__DO THIS__. Rewrite everything from the line containing "Given: Select the" down to the end of the items, switching "sheet" to "panel" and keeping all else unchanged. Leave the pictures out of your answer.

__GIVEN RECORDS__.
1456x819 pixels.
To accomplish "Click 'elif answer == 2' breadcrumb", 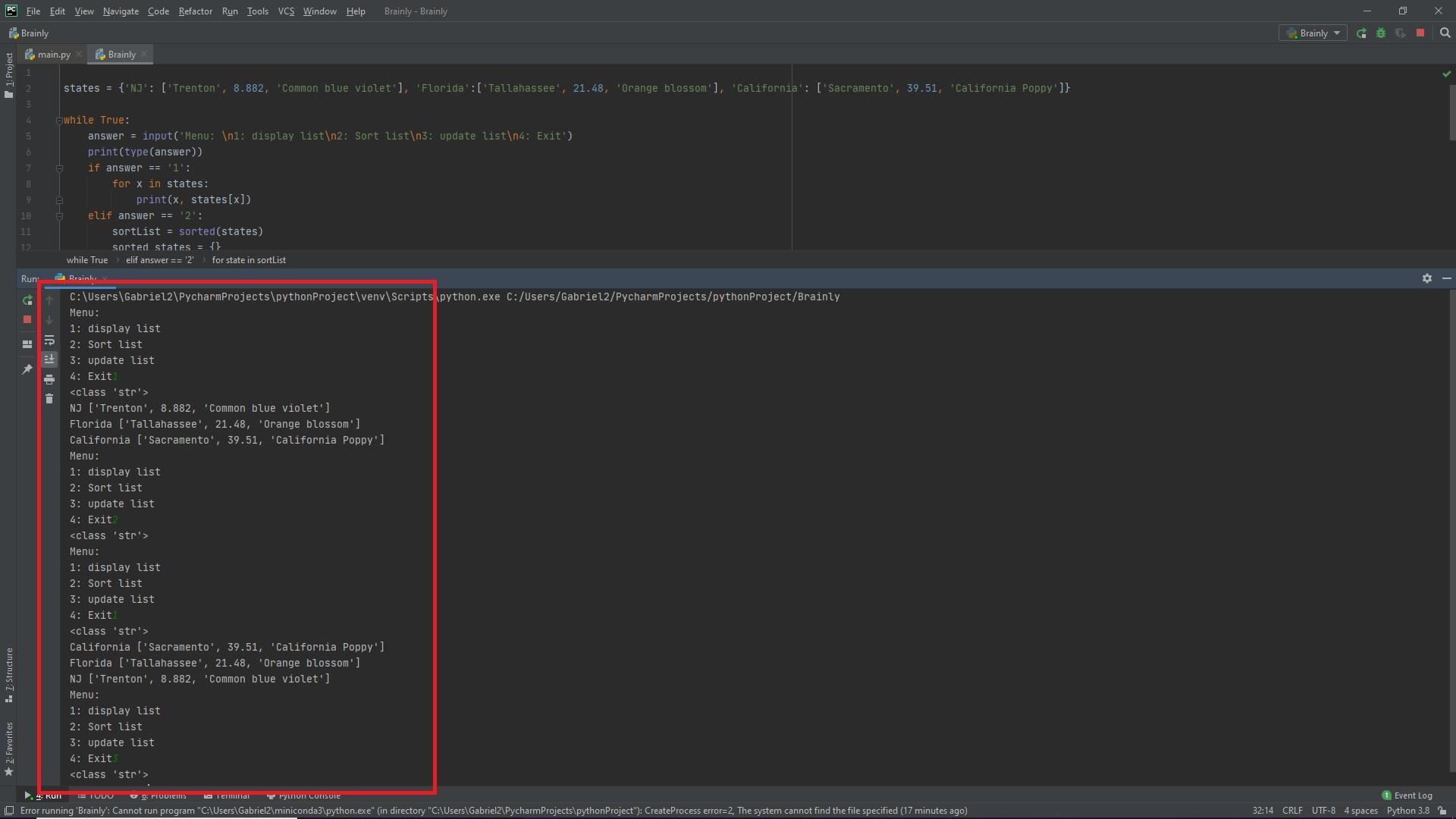I will [x=159, y=260].
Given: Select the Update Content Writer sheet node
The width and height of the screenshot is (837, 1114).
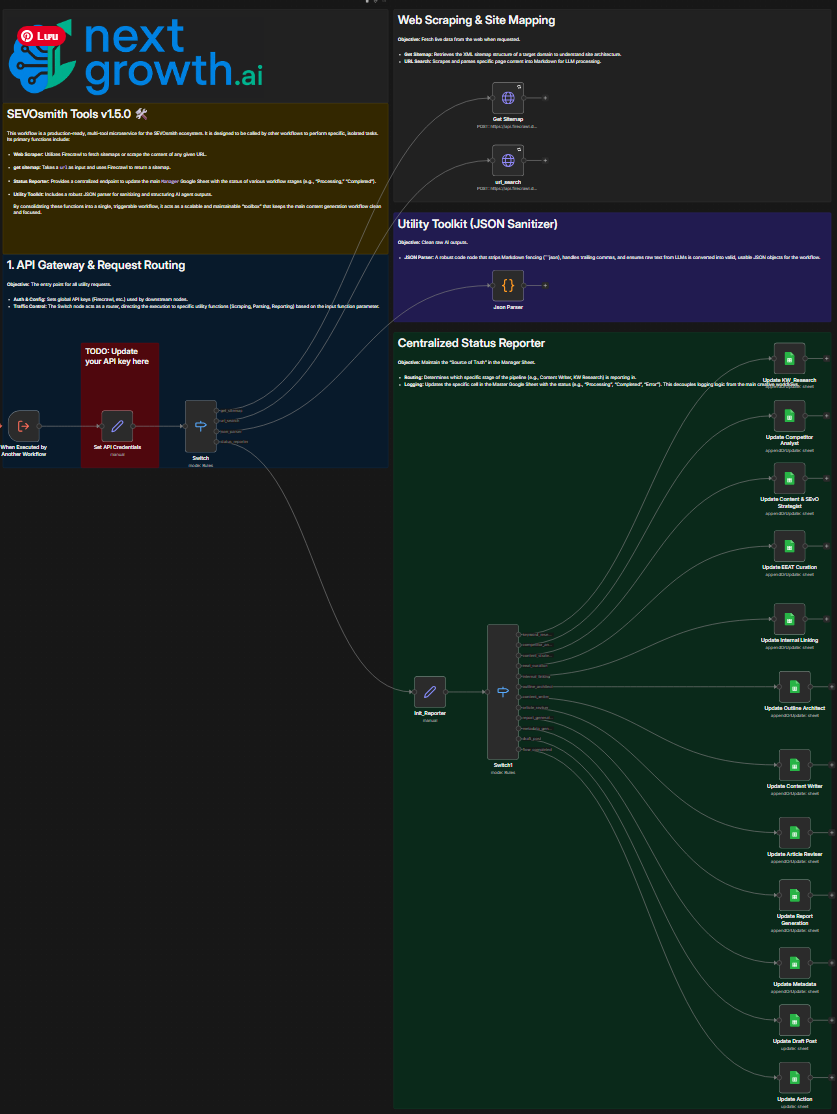Looking at the screenshot, I should point(794,765).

__OUTPUT FOR THIS TASK__.
Given: Select the Update Content Writer panel node
The width and height of the screenshot is (837, 1114).
Looking at the screenshot, I should point(794,765).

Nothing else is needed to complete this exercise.